Exercise objective:
The required answer is every line of the data containing the word "Close".
Data to examine Block Start
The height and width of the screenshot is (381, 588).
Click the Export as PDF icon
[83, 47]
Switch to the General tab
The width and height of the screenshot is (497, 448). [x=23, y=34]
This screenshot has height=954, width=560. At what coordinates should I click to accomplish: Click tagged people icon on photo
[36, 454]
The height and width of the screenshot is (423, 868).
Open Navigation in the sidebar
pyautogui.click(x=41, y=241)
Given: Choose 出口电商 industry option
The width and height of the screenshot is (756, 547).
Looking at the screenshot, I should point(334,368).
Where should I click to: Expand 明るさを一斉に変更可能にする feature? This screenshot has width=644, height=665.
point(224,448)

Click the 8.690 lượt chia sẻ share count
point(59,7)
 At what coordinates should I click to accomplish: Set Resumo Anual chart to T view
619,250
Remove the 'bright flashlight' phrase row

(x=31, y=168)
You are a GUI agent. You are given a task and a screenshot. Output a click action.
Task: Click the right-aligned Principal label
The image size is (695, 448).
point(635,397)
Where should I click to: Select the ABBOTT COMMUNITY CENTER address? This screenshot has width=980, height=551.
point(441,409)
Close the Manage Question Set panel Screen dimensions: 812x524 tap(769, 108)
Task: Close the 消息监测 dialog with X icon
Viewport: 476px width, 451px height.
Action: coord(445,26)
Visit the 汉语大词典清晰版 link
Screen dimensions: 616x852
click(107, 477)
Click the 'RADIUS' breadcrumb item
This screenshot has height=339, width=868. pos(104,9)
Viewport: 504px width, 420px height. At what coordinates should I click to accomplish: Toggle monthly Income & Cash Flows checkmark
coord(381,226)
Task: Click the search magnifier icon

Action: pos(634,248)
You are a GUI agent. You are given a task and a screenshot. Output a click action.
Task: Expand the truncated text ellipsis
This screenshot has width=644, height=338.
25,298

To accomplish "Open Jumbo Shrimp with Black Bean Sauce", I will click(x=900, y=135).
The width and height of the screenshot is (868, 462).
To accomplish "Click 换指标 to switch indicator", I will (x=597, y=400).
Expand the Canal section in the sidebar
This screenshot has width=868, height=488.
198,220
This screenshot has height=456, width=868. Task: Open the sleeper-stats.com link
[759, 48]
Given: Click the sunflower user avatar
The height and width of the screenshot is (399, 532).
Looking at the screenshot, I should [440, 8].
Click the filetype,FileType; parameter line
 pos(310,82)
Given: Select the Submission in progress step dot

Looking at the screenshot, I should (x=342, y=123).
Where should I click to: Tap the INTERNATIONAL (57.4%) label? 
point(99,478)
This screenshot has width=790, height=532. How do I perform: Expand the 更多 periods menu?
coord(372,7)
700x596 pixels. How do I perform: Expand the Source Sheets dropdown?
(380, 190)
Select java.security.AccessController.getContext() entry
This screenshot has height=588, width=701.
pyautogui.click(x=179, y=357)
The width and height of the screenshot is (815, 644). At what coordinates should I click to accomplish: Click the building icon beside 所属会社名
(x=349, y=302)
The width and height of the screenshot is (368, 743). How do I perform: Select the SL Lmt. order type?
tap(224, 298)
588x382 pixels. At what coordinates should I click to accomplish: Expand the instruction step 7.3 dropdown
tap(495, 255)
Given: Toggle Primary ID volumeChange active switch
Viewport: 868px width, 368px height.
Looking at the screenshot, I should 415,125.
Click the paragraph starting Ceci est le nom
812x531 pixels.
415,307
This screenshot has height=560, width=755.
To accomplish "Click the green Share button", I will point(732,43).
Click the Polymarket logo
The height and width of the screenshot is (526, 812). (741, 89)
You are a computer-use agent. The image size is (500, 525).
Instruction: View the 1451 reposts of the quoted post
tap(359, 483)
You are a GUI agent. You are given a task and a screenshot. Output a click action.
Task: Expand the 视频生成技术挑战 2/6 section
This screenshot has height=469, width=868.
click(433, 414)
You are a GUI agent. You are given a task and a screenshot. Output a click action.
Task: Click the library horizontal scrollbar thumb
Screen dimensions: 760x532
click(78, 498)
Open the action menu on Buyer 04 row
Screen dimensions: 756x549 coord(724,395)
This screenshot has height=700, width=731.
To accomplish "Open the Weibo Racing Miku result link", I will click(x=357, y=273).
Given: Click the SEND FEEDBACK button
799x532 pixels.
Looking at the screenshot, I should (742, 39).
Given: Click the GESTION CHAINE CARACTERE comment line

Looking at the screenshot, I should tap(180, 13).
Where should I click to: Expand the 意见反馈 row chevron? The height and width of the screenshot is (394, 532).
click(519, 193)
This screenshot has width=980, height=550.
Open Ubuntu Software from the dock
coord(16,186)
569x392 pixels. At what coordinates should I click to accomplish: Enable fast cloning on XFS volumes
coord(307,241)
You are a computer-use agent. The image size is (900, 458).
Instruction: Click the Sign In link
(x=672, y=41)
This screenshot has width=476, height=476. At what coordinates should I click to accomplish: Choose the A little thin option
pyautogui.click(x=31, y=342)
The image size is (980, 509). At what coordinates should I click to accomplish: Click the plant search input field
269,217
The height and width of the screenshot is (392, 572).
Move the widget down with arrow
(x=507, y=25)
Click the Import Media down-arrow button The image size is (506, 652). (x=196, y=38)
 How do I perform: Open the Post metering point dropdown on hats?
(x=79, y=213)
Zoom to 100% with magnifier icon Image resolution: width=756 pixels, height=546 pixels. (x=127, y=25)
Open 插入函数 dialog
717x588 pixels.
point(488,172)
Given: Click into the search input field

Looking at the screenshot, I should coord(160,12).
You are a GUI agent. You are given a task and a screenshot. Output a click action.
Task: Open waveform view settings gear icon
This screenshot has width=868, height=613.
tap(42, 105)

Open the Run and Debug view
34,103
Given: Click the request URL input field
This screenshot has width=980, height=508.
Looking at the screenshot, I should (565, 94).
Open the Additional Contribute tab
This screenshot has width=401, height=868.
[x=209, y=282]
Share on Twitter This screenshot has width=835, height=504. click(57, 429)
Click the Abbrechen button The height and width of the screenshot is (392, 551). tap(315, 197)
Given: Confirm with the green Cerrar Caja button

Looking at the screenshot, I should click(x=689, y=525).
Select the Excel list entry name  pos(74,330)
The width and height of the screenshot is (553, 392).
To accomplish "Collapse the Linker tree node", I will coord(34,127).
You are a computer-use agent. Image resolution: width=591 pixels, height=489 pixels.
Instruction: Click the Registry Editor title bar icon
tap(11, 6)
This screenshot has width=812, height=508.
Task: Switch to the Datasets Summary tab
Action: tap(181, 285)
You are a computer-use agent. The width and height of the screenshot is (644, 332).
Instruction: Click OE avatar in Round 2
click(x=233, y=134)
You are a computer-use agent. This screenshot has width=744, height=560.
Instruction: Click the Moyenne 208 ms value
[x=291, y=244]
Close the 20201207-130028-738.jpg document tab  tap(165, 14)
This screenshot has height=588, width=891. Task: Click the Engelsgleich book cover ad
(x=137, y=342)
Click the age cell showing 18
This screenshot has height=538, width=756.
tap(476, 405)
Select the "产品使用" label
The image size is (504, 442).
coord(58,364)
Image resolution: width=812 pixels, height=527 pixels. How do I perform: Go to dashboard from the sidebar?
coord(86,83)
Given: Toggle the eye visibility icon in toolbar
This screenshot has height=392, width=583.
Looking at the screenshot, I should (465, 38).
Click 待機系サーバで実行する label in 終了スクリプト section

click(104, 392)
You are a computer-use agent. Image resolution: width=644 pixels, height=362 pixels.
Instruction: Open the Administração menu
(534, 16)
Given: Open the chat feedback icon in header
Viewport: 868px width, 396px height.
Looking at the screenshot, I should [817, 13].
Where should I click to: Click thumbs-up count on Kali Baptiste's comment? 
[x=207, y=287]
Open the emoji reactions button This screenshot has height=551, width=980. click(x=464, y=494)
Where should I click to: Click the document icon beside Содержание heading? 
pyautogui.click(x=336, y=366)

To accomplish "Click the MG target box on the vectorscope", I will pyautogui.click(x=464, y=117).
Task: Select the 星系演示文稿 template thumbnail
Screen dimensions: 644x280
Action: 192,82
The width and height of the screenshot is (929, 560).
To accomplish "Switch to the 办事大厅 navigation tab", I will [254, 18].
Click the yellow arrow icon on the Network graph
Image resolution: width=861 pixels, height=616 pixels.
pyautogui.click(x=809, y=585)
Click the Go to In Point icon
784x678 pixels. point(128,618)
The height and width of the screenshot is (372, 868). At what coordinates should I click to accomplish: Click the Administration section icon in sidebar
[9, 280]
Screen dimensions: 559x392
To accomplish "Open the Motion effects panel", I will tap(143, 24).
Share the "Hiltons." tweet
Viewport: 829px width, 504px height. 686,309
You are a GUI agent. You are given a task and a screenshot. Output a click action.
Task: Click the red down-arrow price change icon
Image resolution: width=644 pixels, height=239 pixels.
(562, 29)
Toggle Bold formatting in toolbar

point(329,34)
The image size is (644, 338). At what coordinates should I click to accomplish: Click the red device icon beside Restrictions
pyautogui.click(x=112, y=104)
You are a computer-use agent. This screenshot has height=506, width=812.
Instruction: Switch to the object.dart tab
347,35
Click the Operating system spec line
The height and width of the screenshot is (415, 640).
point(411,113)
Data to examine Block End
Finished exercise:
Close the Manage Question Set panel Screen dimensions: 812x524 tap(769, 108)
Task: Close the 消息监测 dialog with X icon
Close the 20201207-130028-738.jpg document tab  tap(165, 14)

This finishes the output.